Vertrauliche Informationen sind bei Google nicht sicher - dieser Meinung ist jedenfalls die US-amerikanische Datenschutz-Organisation Electronic Privacy Information Center (EPIC). Sie verlangt eine Prüfung von Angeboten wie Googlemail oder Google Docs auf Datenschutz-Vorkehrungen. Bis der Konzern für die Sicherheit der Daten garantieren kann, sollen die Google-Dienste nach dem Willen der Datenschützer gerichtlich untersagt werden.

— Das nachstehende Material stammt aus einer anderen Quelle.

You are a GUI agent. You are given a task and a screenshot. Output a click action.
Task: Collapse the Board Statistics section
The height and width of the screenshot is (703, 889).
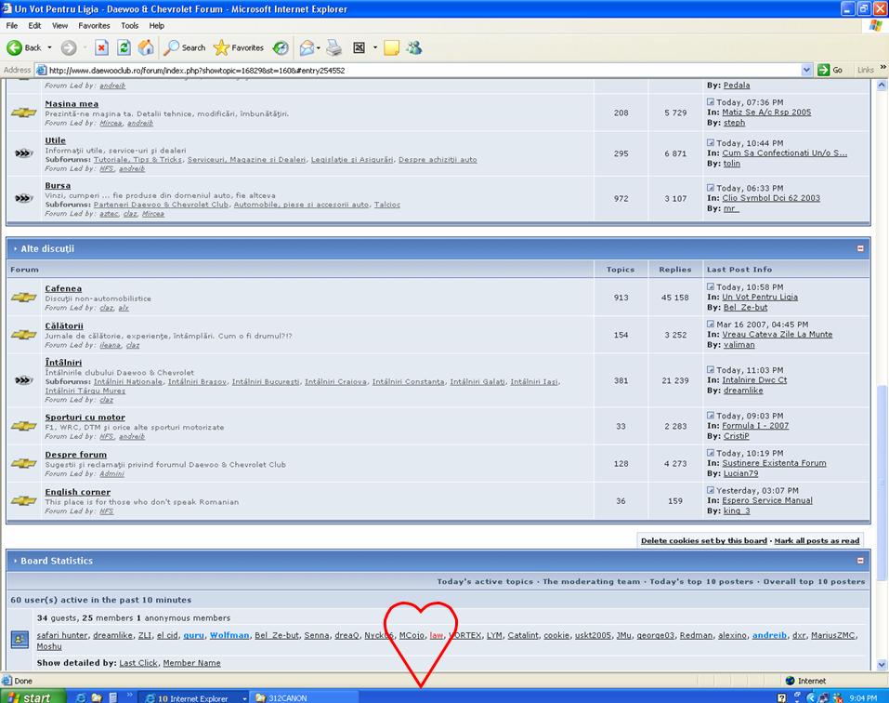[x=860, y=561]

Jüngste Ereignisse legten nahe, dass Google "vertrauliche Informationen nicht angemessen speichert", heißt es in dem Beschwerdebrief an die für Verbraucherschutz zuständige US-Handelskommission FTC. Die Rede ist von einer Sicherheitslücke in Google Docs (Text und Tabellen) Anfang März. Wie das Unternehmen seinerzeit im offiziellen Google Docs Blog einräumte, konnte ein kleiner Prozentsatz von Nutzern kurzzeitig auf die Google-Docs-Dokumente anderer zugreifen. Der Fehler wurde rasch behoben.
Google bietet im Internet verschiedene Dienste an, die auch in Deutschland sehr verbreitet sind. Dazu gehören der E-Mail-Dienst Googlemail, der Terminkalender Google Calendar, die Bildverwaltung Picasa und eben Google Docs. Die Programme werden nicht auf dem Computer installiert, der Zugriff erfolgt ausschließlich über das Internet.